The Blue in You / On a Windy Day We Must Go to Apgujeong / 301, 302

  • 2025 
  • digital print
  • three parts, each 300 x 300 mm

We were invited to contribute new designs for three historic Korean film soundtrack albums of our choice as part of an exhibition about Korean film music since the 1960s.

The three soundtrack records we chose share a common trait: they were all released in the early 1990s and reflected a “western” urban sensibility introduced alongside the forces of globalization and consumerism sweeping through Korean society at the time. Additionally, unsquared Hangeul characters were used on the posters and album covers for these films to express modernity.
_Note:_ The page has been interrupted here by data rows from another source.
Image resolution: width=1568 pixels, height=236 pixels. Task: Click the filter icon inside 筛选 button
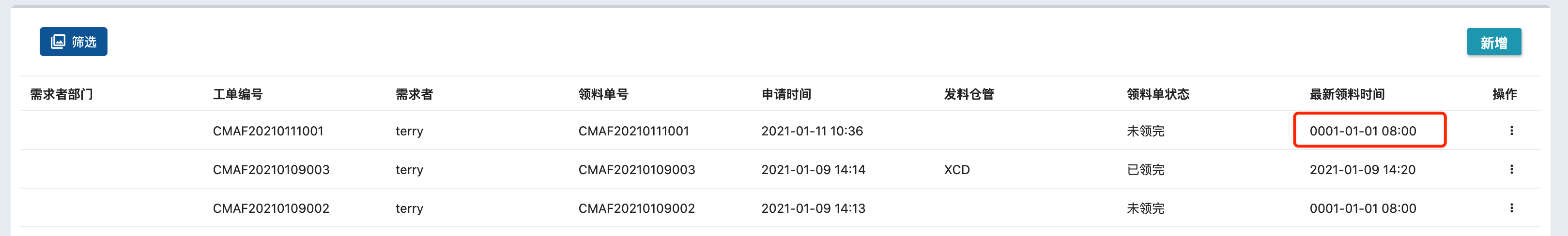(x=58, y=42)
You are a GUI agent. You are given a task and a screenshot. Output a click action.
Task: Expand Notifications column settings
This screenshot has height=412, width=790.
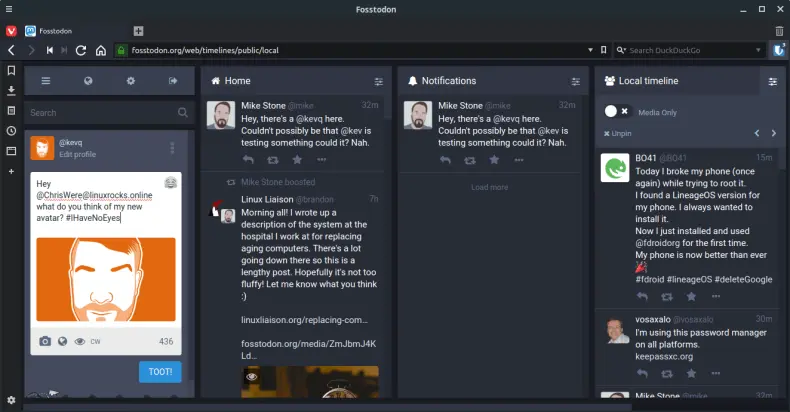(x=575, y=81)
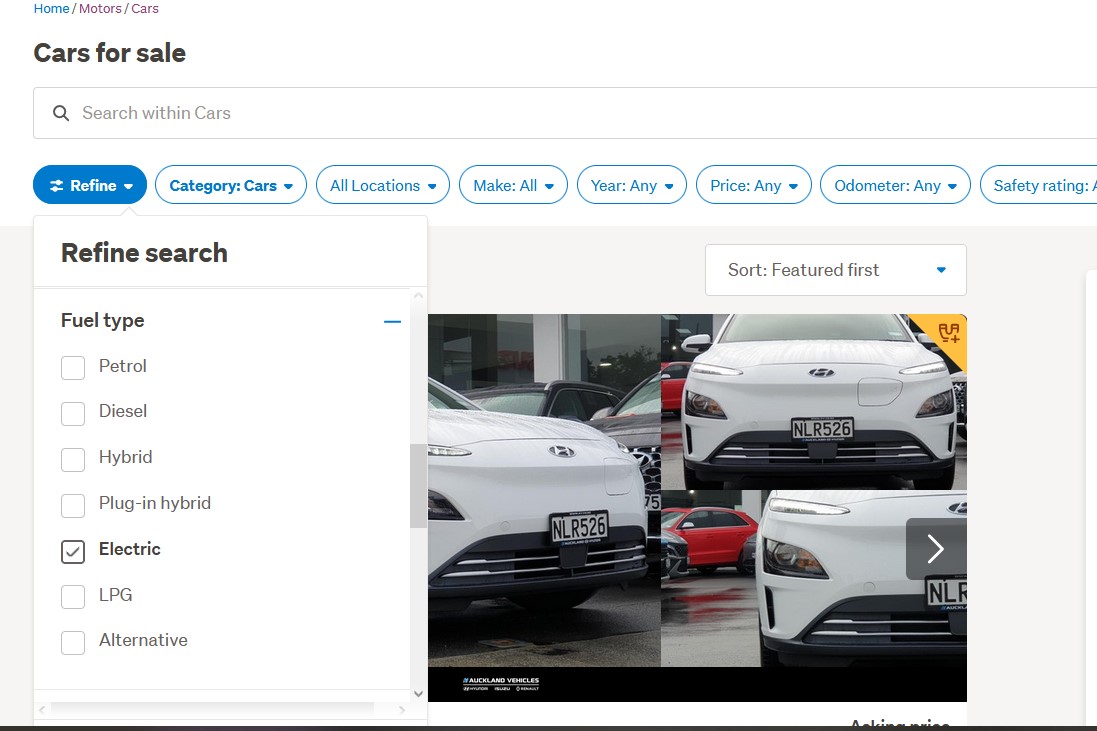Collapse the Fuel type section minus icon
The width and height of the screenshot is (1097, 731).
coord(392,321)
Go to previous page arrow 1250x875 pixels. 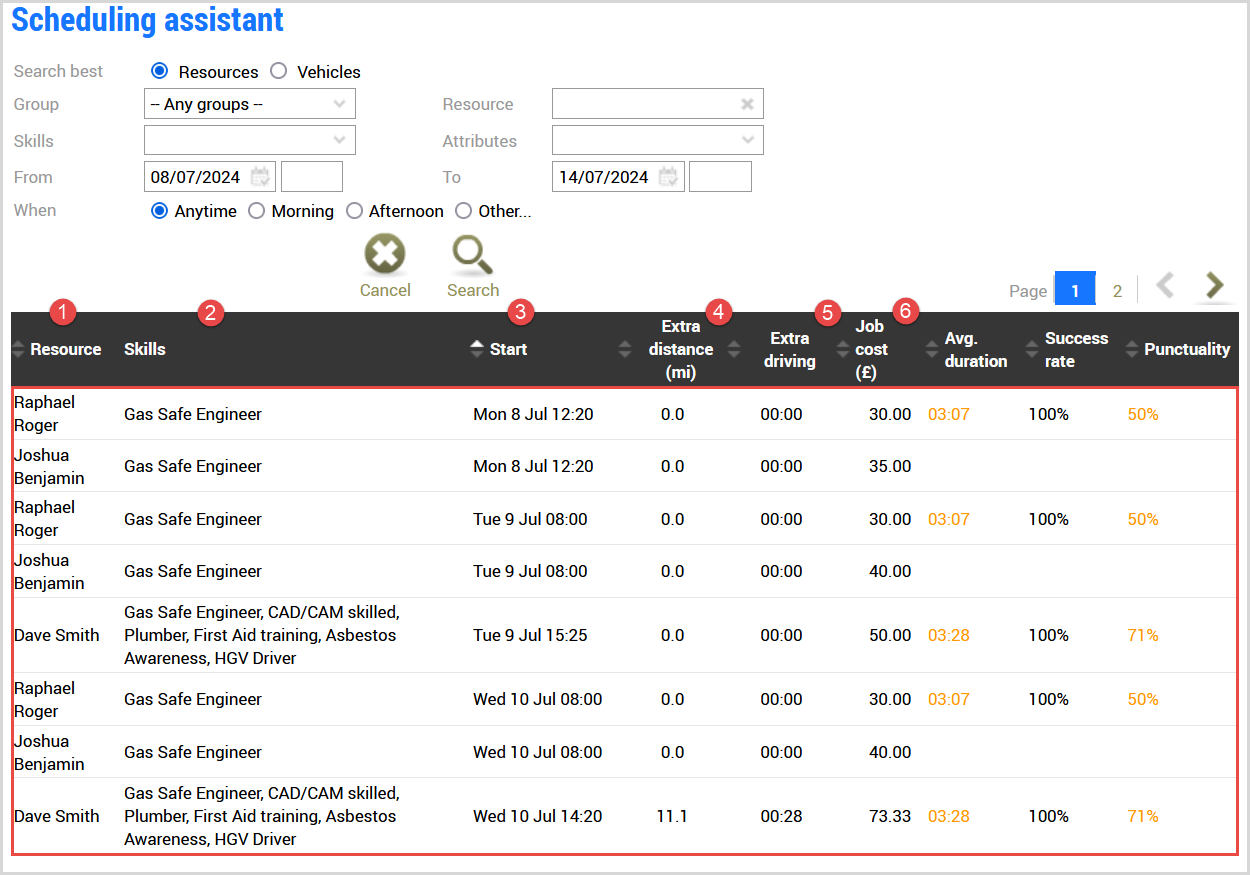(1165, 286)
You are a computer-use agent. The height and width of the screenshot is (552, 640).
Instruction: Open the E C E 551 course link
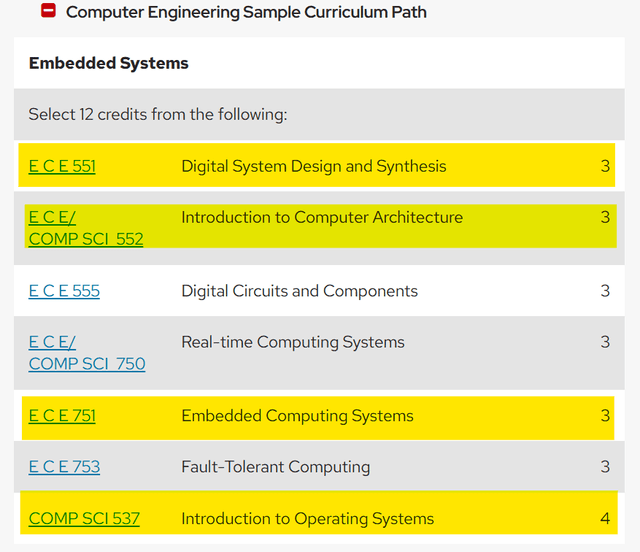coord(62,166)
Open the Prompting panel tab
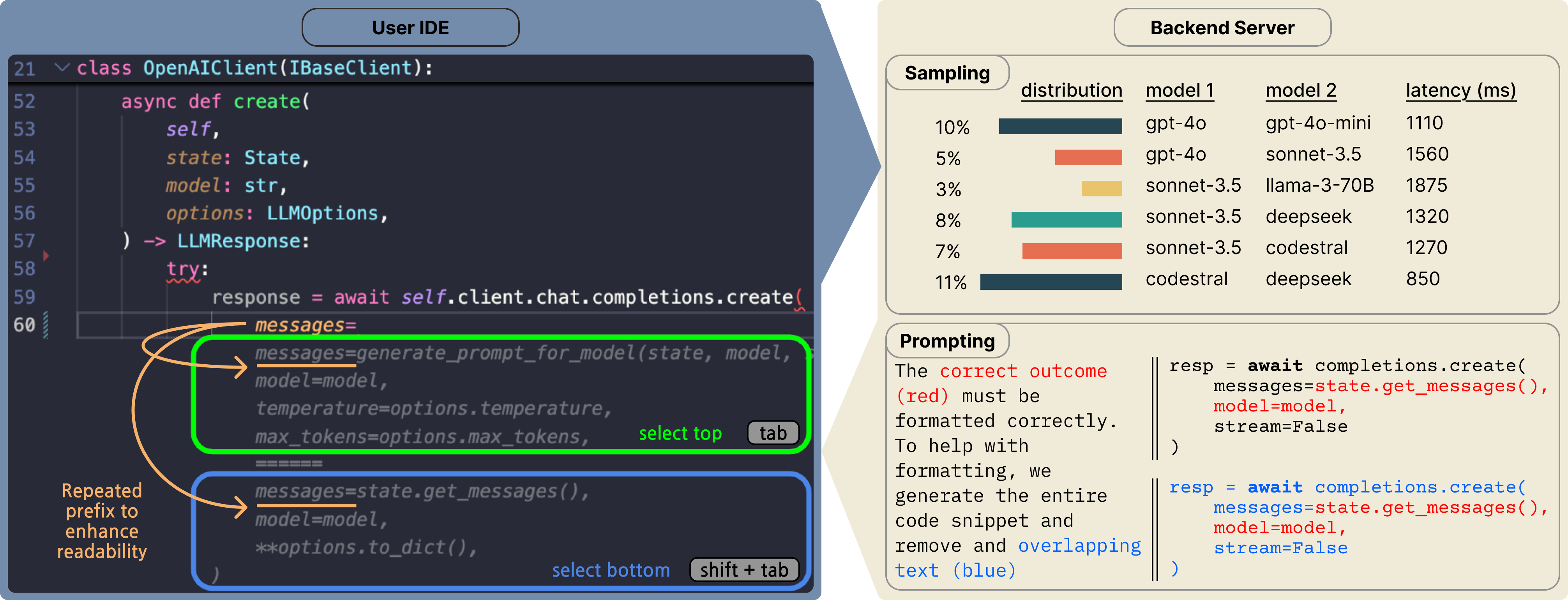Image resolution: width=1568 pixels, height=600 pixels. click(x=947, y=341)
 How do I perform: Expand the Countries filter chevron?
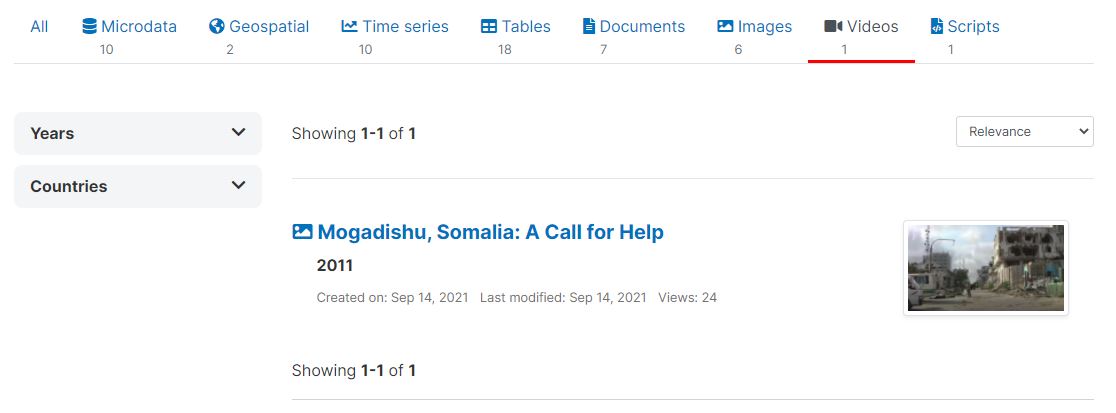pyautogui.click(x=238, y=185)

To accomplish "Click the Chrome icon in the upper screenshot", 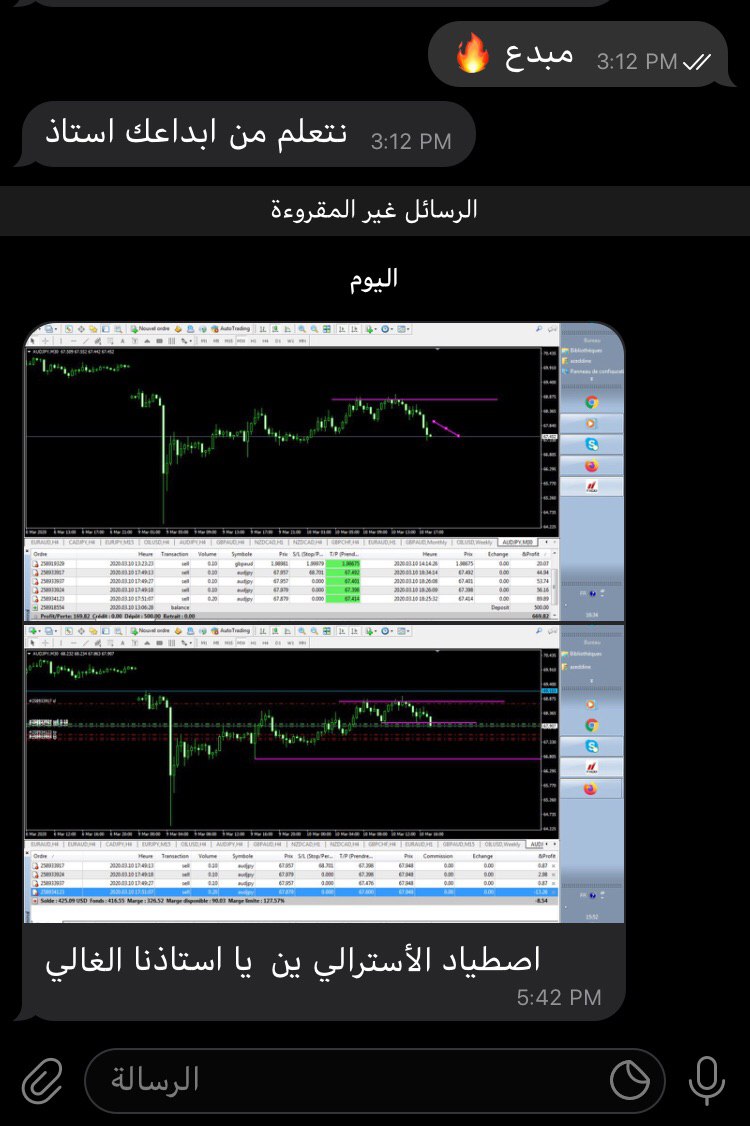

Thirty years later, in the mid-2020s, nostalgia for the imagined 1990s and its cultural sophistication is driving retro trends in popular culture. However, when examining the original artifacts from the 1990s – and contrary to your memory – the traditional Korean flavor is so strong that the supposedly modern and transcendental foreign words and numbers in unsquared Hangeul characters can seem embarrassing.

We developed new designs by replacing the original unsquared characters with primordially squared ones. It showcases the first use of our typeface in development, Squareform, a modern interpretation of the earliest Hangeul characters found in Hunminjeongeum Haerye (1446). It was an attempt to revive – paradoxically or impossibly – an atmosphere that was negated and suppressed in the originals.